- _Goal of the exercise_
Sift the material for lines containing "agent", and return them.
•••••
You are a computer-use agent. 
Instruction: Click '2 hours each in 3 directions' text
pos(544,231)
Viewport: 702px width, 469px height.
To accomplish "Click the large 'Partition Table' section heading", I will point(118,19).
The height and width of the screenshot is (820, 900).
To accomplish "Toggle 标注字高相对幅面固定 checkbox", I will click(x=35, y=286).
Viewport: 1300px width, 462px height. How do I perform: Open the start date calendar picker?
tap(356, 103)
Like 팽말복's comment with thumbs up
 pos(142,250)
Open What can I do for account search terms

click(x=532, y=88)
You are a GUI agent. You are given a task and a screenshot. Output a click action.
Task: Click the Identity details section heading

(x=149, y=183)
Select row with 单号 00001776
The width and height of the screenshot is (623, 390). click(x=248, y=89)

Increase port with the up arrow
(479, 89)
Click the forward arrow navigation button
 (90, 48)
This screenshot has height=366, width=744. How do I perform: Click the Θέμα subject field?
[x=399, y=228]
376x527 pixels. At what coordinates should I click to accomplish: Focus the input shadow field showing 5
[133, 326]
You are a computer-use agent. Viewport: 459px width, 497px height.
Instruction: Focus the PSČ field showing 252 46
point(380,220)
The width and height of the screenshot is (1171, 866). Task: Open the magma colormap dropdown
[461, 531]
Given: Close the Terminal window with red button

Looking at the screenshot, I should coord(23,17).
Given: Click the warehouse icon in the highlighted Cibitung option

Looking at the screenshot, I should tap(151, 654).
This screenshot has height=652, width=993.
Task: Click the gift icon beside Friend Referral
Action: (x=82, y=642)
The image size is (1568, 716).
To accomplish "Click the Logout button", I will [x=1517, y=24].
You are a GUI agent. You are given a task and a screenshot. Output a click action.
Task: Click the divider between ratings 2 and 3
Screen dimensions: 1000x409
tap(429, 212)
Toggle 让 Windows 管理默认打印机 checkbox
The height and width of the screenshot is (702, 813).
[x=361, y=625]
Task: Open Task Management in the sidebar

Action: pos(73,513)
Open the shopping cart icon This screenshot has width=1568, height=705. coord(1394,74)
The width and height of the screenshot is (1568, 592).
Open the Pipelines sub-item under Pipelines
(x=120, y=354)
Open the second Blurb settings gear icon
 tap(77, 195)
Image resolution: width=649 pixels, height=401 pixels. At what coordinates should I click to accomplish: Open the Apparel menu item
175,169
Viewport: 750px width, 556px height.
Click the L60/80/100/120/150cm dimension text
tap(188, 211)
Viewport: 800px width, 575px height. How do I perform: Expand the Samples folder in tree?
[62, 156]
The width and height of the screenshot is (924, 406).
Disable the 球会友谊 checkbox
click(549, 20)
•••••
- _Exercise response_
You are a computer-use agent. 
You are a GUI agent. You are given a task and a screenshot. Output a click action.
You are a computer-use agent. Viewport: 459px width, 497px height.
You are a GUI agent. You are given a task and a screenshot. Output a click action.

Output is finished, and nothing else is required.